(INPUT DATA begins)

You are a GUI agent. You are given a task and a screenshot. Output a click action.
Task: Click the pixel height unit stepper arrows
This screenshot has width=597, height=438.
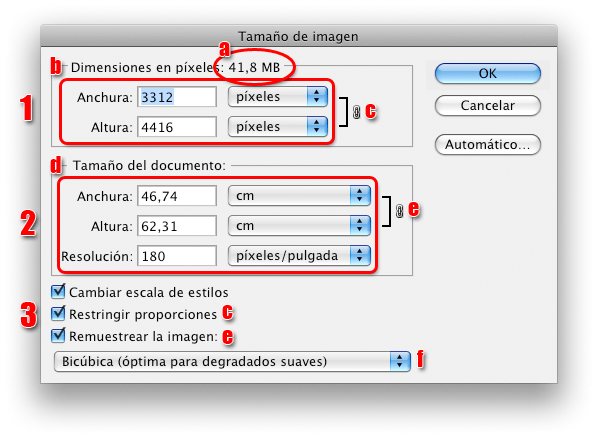[317, 126]
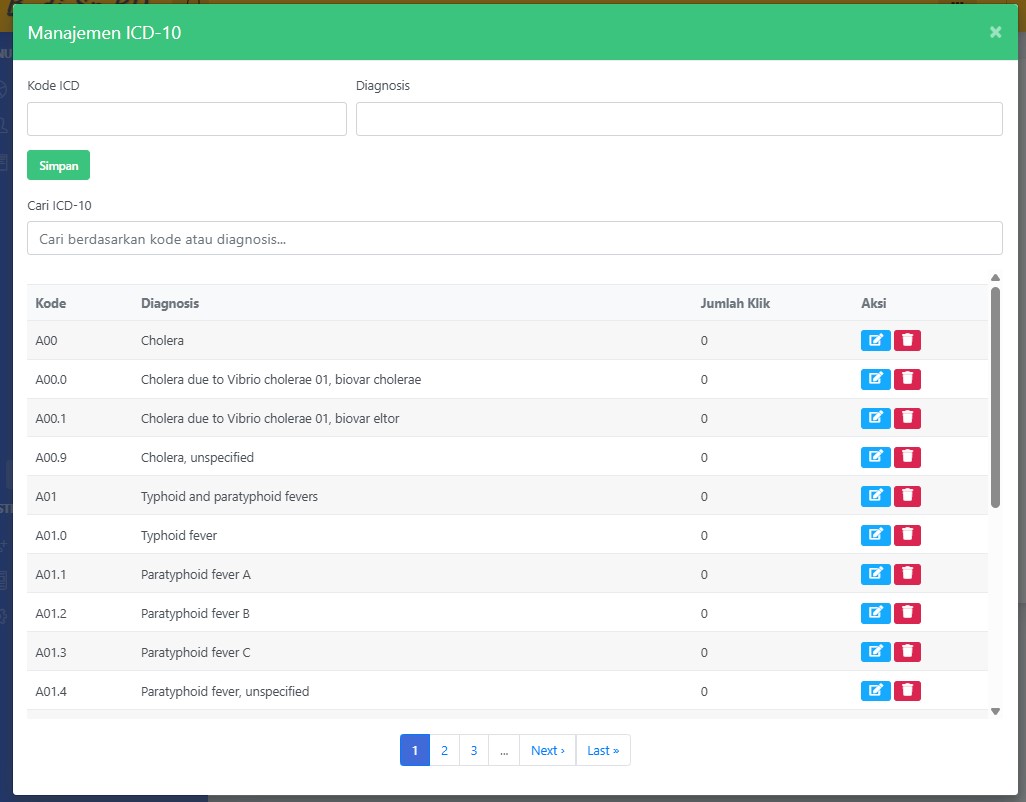1026x802 pixels.
Task: Close the Manajemen ICD-10 dialog
Action: [x=995, y=32]
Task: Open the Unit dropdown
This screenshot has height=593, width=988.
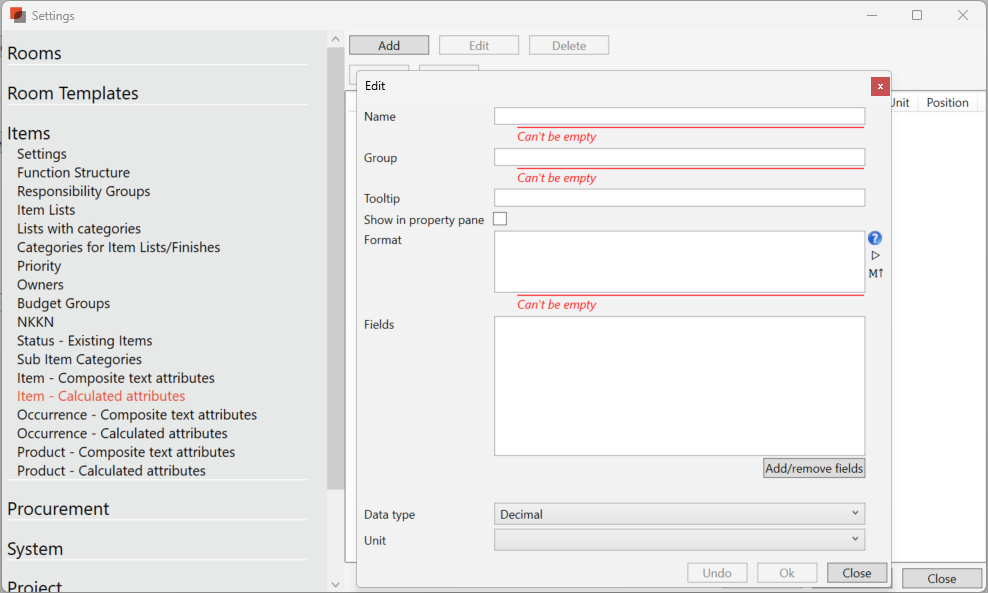Action: pos(679,540)
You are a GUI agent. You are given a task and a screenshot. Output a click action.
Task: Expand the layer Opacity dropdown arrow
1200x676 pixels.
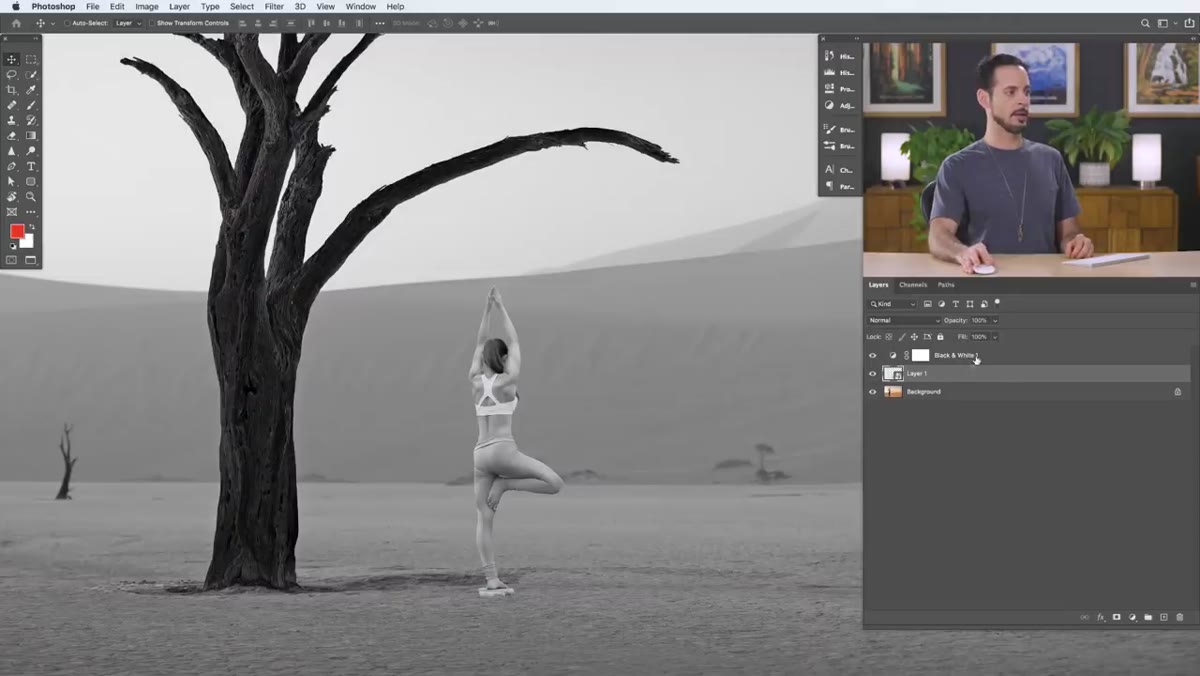pyautogui.click(x=994, y=320)
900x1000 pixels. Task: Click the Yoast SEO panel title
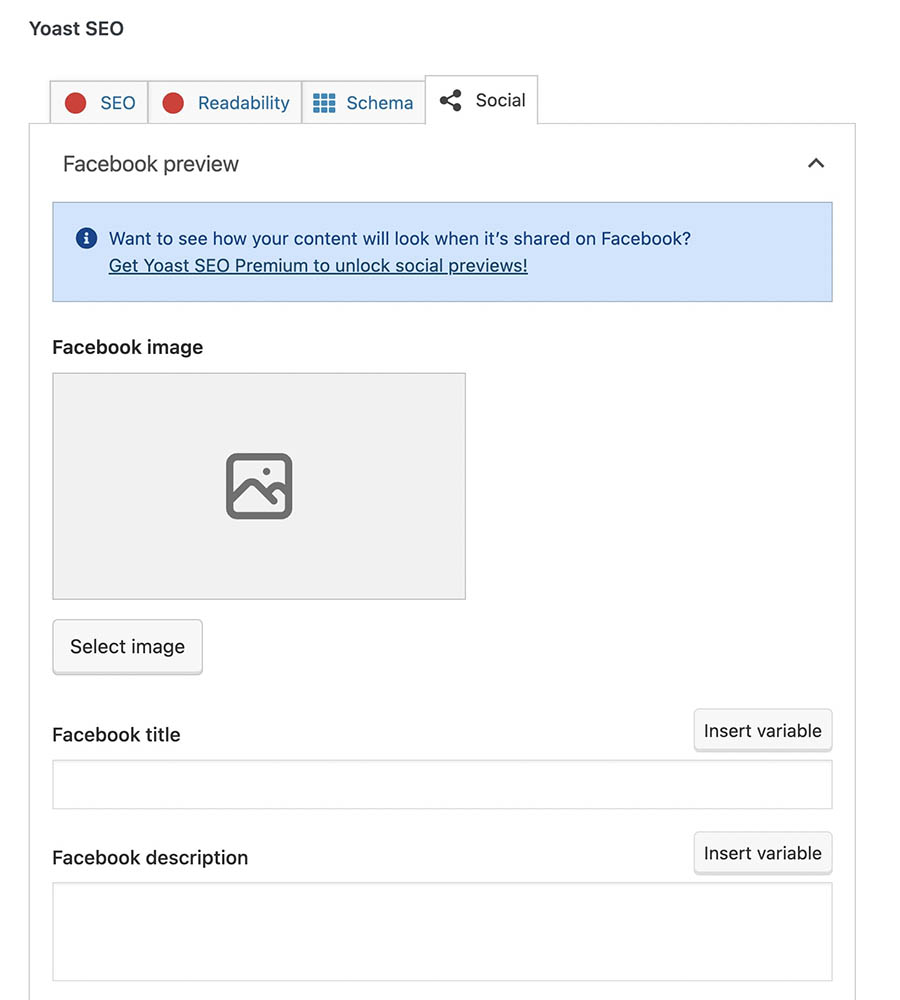(76, 28)
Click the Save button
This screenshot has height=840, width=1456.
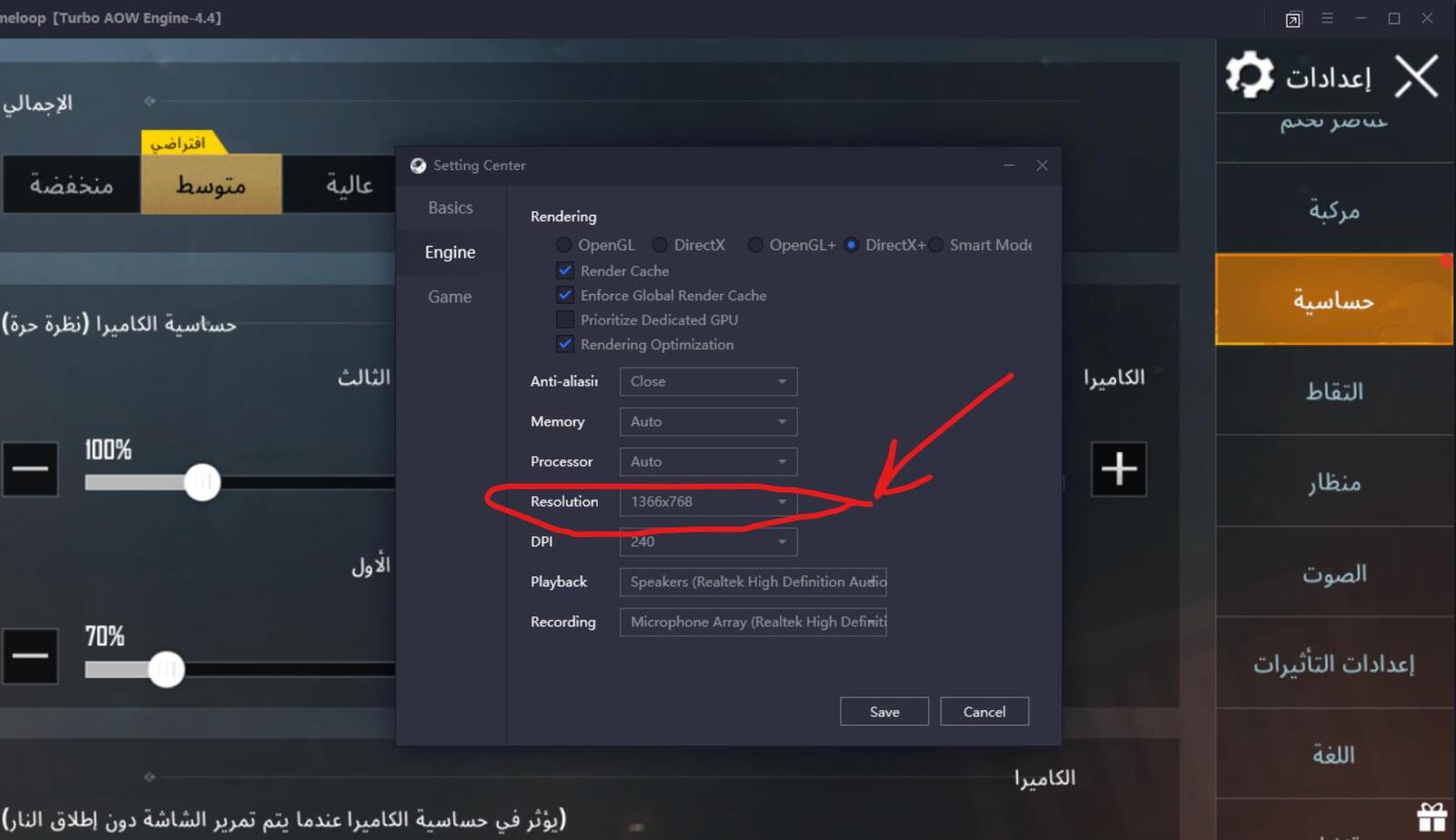pyautogui.click(x=884, y=712)
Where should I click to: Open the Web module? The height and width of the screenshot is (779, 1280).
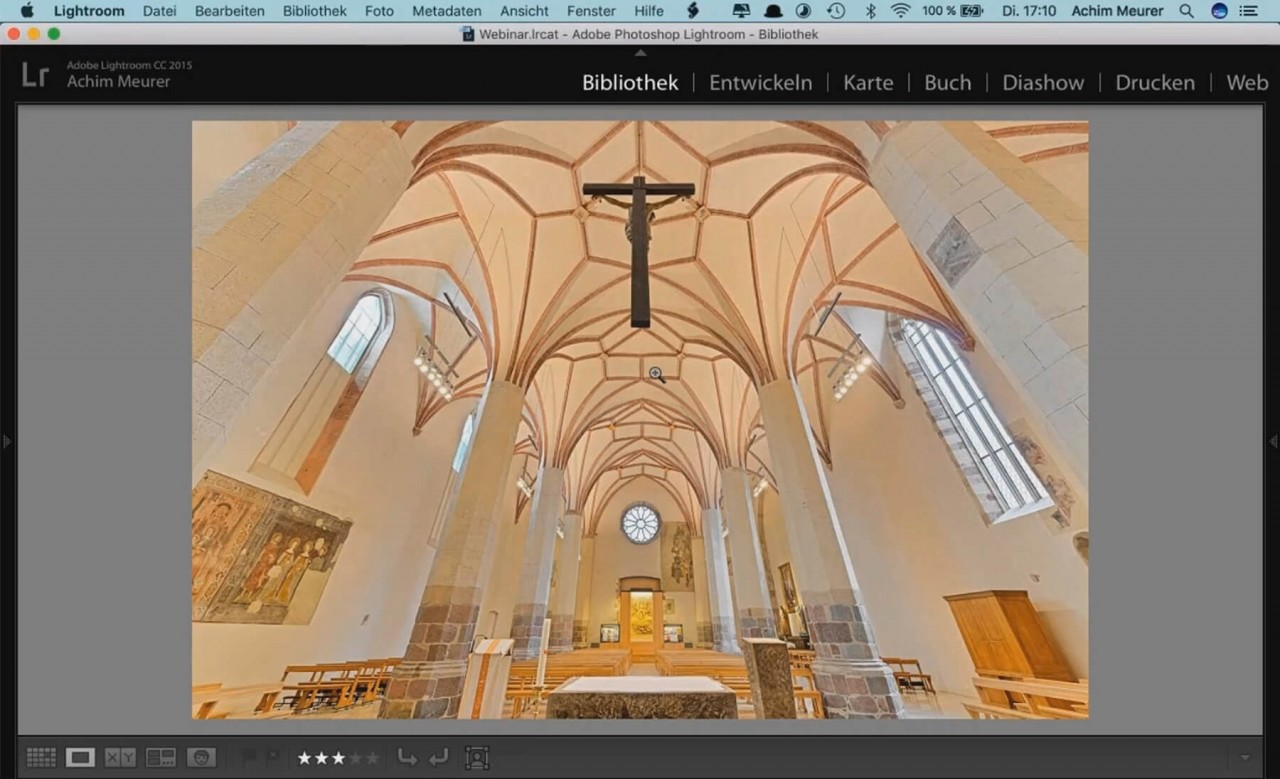[x=1246, y=83]
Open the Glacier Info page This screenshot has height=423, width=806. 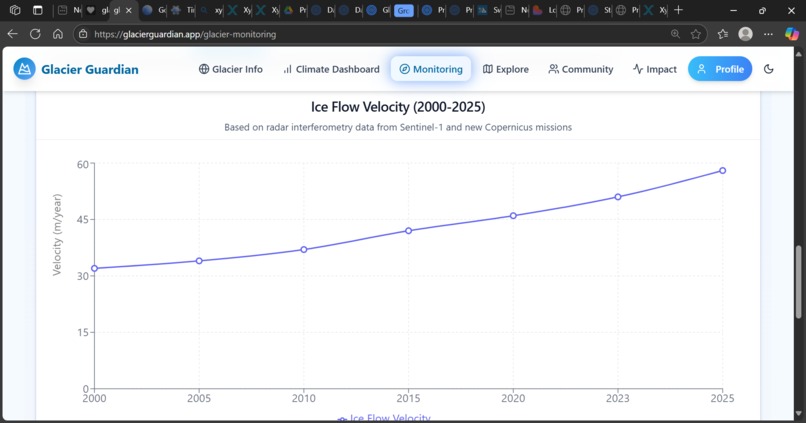231,69
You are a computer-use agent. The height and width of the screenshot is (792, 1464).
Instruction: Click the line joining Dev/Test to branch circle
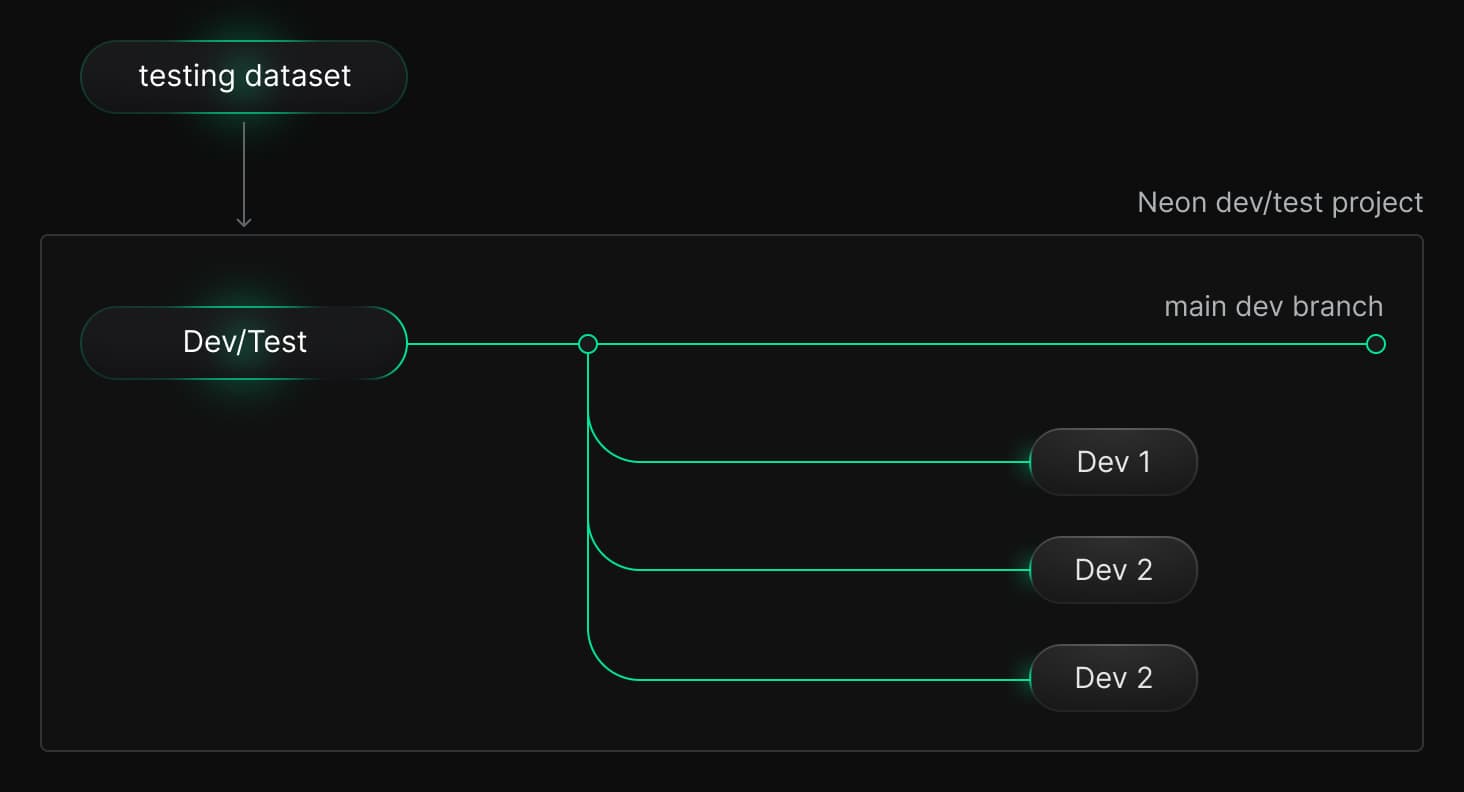coord(495,344)
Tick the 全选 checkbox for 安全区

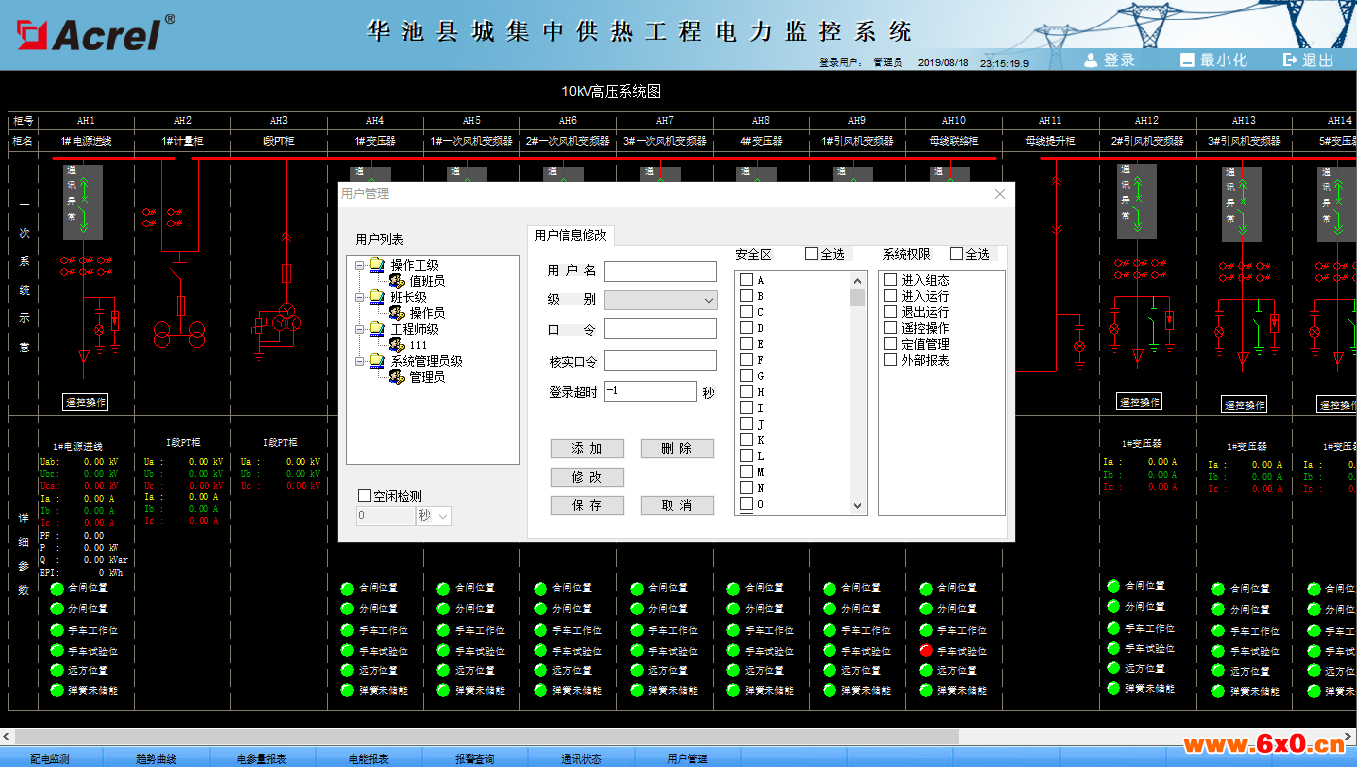[812, 254]
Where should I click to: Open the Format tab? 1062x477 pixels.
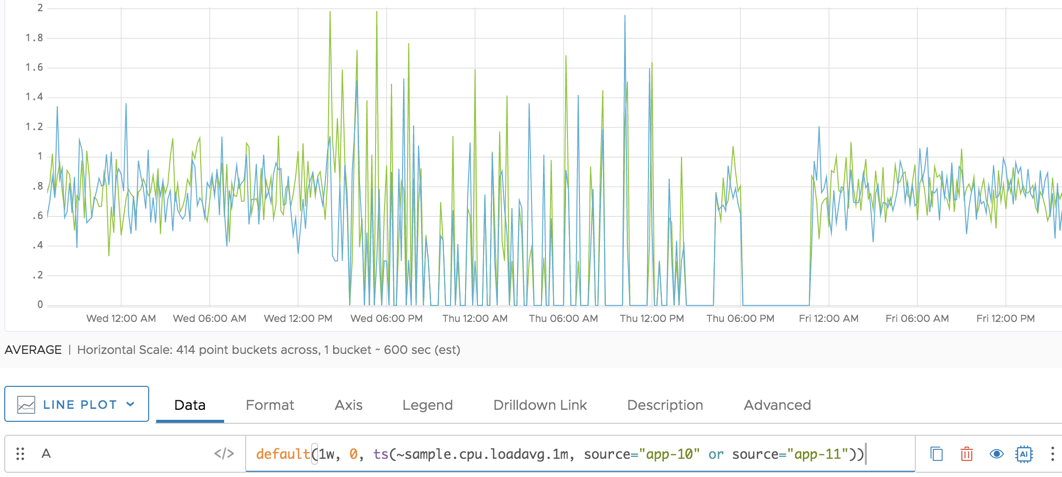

(INPUT DATA ends)

_PROBLEM DESCRIPTION:_ Could you transcribe exactly the lines from the line containing "You are a computer-use" through the final line of the records, both included, and nothing beyond them? The pictures should be left out.

_OUTPUT OF THE TASK:_
You are a computer-use agent. The height and width of the screenshot is (792, 1464).
Instruction: Click the line joining Dev/Test to branch circle
coord(495,344)
Tick the 全选 checkbox for 安全区

[812, 254]
Where should I click to: Open the Format tab? 1062x477 pixels.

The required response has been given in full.